Book Review: The Night Guest, by Fiona McFarlane

Book: The Night Guest (2013)

Author: Fiona McFarlane

Review: Back in February 2013, I decided to read and review every short story in The New Yorker each week, as a way to discover new authors and to stay current on at least one vein of contemporary fiction. On a personal level, The Night Guest represents to me that the project is bearing fruit. I discovered Fiona McFarlane via her short story "Art Appreciation" in the May 13, 2013 issue of The New Yorker and have anxiously awaited the chance to read this her debut novel (so anxiously in fact that it took me nearly a year and a half to buy and read it. But, life gets in the way. Anyway...). I can virtually guarantee I never would have heard of McFarlane were it not for my New Yorker reviewing, and I can virtually guarantee I'm not stopping any time soon.
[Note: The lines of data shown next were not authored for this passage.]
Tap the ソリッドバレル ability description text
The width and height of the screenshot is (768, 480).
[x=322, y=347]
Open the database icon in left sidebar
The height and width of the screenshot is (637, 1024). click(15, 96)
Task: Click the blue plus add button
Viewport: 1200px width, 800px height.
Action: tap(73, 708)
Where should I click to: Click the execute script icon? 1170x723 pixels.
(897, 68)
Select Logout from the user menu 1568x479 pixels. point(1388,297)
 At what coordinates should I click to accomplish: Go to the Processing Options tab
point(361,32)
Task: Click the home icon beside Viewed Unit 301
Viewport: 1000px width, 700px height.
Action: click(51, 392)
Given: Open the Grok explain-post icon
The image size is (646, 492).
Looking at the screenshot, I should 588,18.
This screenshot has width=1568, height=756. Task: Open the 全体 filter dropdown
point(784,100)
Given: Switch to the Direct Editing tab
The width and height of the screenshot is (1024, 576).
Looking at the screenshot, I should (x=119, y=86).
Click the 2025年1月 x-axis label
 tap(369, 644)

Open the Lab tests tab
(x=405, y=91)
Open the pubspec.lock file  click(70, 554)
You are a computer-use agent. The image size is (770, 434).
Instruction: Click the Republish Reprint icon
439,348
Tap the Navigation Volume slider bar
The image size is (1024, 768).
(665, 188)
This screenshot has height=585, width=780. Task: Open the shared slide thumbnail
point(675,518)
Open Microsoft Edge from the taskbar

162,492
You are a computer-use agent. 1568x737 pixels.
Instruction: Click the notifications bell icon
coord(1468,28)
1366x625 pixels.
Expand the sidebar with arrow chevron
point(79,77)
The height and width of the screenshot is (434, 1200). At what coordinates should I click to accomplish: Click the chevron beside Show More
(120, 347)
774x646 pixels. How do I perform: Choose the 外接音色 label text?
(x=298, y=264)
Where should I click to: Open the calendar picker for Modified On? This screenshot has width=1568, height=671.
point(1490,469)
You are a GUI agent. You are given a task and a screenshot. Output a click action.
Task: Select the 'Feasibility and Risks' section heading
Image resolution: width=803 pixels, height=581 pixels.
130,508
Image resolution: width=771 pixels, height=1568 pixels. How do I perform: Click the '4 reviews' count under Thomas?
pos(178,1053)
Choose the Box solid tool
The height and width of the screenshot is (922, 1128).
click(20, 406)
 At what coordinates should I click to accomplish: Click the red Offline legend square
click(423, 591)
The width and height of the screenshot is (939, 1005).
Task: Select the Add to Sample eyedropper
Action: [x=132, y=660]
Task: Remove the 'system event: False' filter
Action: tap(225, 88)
Set in coastal Australia, The Night Guest is the story of Ruth, a widow in her mid-70s living out her days in a little house by the beach where her family used to vacation when her sons were growing up. Ruth's life is simple and solitary until she is surprised by Frida, a government care worker who arrives at her doorstep one day to be her "carer." Ruth slowly adapts to life with Frida -- the good and bad parts -- and has a recurring dream of a tiger visiting her in the night, which she assumes is her subconscious way of accessing childhood memories from her youth spent in Fiji. Ruth is also, as becomes obvious fairly early into the book, suffering from dementia. As far as a plot summary, I think I'll stop right there.

What first attracted me to McFarlane's prose was the careful, deliberate force behind it, which is what I suppose people mean when they say "voice," but it was more than voice. The pacing was right. The evolution of the main character was clear and logical and realistic. The story had structure and a real emotional crescendo that didn't seem forced and didn't seem (most importantly) forced down my throat. She developed deep and familiar emotions in interesting, unique characters and caused me to reflect upon my own life, which is literature at just about it's absolute best.

The Night Guest represents a reasonable first attempt (first published attempt, I should say) to bring that kind of craft from the short story level to the novel length level. McFarlane's clear, consistent voice is still there -- perhaps the best thing about the book -- as she develops the relationship between Ruth and Frida; however, something about the resolution of the plot didn't come off right, as though, once she had the characters and setting in place, she struggled bringing the novel to a climax and then to a close. As a result, the ending felt rushed and robbed of genuine emotion, and the novel felt more like a long, clumsily capped-off short story than a novel.

But really what I mean here is: she hit a double and not a home run. Have I read debut novels that were far, far more amateurish and less satisfying? Yes. Many. The simple fact McFarlane was able to make 200 pages seem like 20 pages is a testament to the readability of her prose and the degree to which she succeeded in getting me invested in the main characters and keeping me there; no matter what, I was finishing this book, I was on board. Why?

McFarlane seems to have a well-polished grasp of how to develop a character through an evenly distributed mix of action, dialogue, internal narration, and exposition. My main complaint about most contemporary mainstream "literature" is the overuse of exposition and and the over-writing of the internal lives of the characters; being told what they're thinking, feeling, and why, and in a self-consciously "pretty" way that reflects the author thinking she's precious rather than attempting to tell a story. And I absolutely cannot stand what I consider to be a hallmark of amateurism: when you can just hear the writer over your shoulder, kvelling at a particular piece of prose that draws attention to how clever they are. In other words, to borrow an idea from Elmore Leonard: if it sounds like writing, it takes attention away from the story.

If McFarlane has one really, really well-honed weapon in her arsenal, it's this: the ability to explore character without over-burdening a story with exposition and without being precious. Her prose is clear, smooth, and quick, and she gets to the point or at least gets to a point and never causes you to feel overly conscious that you're reading a book, which is why her style appeals to me so much.

Right now, I get the sense McFarlane is still trying to figure out whether she wants to be a commercial author or whether she wants to write Literature. Either way, her talent and the market are probably going to decide for her (and a mention on Oprah.com doesn't hurt as far as nudging her toward the commercial side of things). It's also not as if there were a hard and fast line between the two; McFarlane's MFA from University of Texas (one of the top MFA programs in the country) and publications in places like the New Yorker have ensured that she's on the literature "track" but her easy way of telling a complex story is getting her (and may keep her) on the radar screens of the people who can turn books into best-sellers.